Forskningsradar
← Hälsa & medicin
Hälsa & medicin 6.7 🇸🇪

When Robots Break Down, Humans Make It Up—Often Badly

A new study of workers paired with collaborative robots reveals a dangerous gap: when machines malfunction, people notice the problem but rarely know what to do about it. Half respond productively with fixes or questions; half resort to sarcasm, jokes, or errors that worsen the situation—a finding that has serious implications for workplace safety and the viability of human-robot teams in manufacturing and logistics.
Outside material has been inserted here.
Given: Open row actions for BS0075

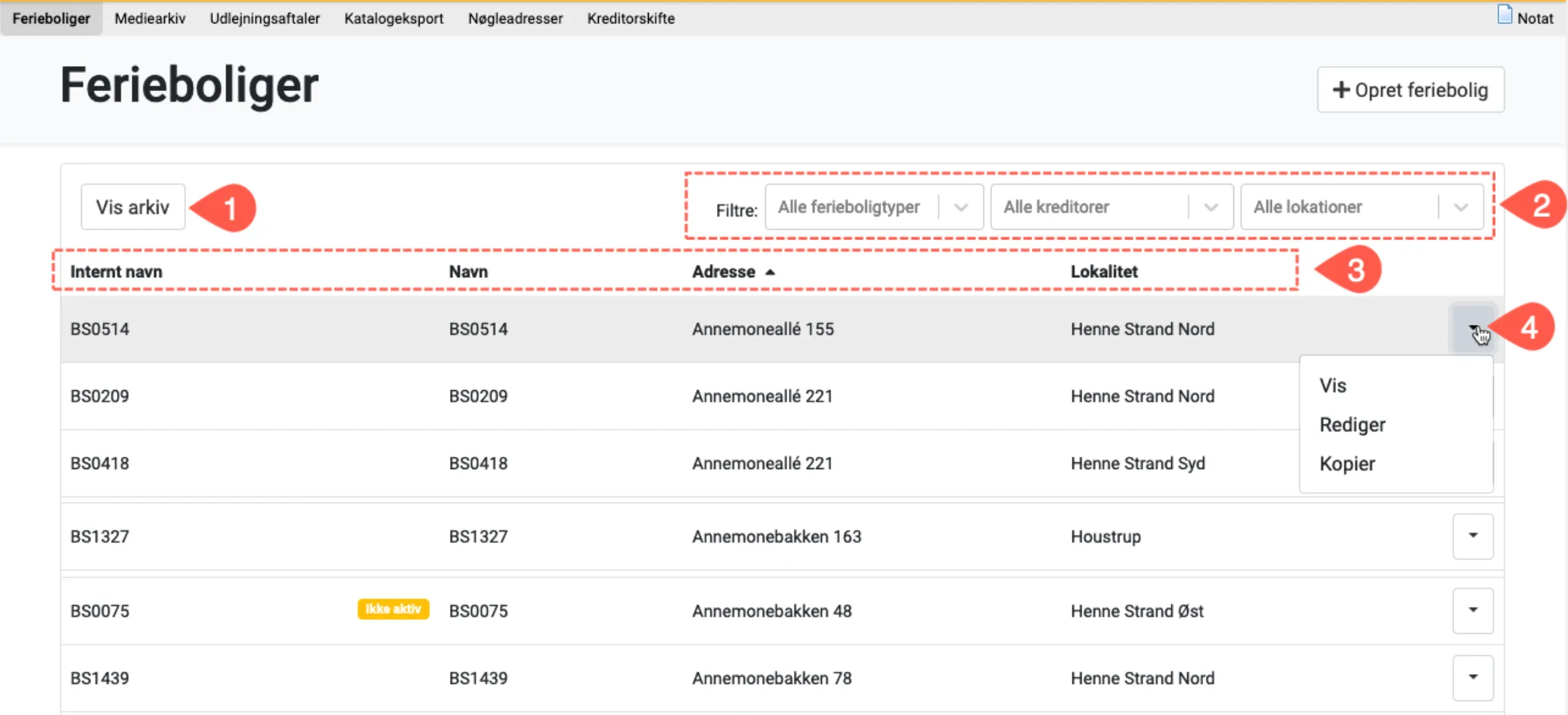Looking at the screenshot, I should click(1472, 610).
Originaltitel: "What do I do now?": Spontaneous Human Responses to Robot Effectiveness and Efficiency Malfunctions in Collaborative Robotics

Abstrakt

Robot malfunctions are unavoidable in human–robot collaboration and oftentimes detrimental. Yet humans are rarely instructed on how to respond in such moments, leaving ample room for spontaneity and unpredictability. We studied 65 participants working alongside a collaborative robot under both normal operation and deliberate malfunction conditions. We analyzed unscripted vocal and action responses regarding situational awareness (SA)—whether malfunctions were noticed—and task-oriented response appropriateness—whether responses advanced or undermined the collaboration. During malfunctions, SA was universal, as was frustration and confusion, yet appropriateness diverged sharply: unscripted responses ranged from clarifying questions and corrective actions to sarcasm, comedic gestures, and intentional mismarkings. Efficiency malfunctions elicited far more productive responses than effectiveness malfunctions did, underscoring how actionability fundamentally shapes human intervention. Our findings reveal a fragile link between SA and task-aligned action, highlighting the need for robot transparency, explainability and adaptability, so collaborators are actively supported when things fail.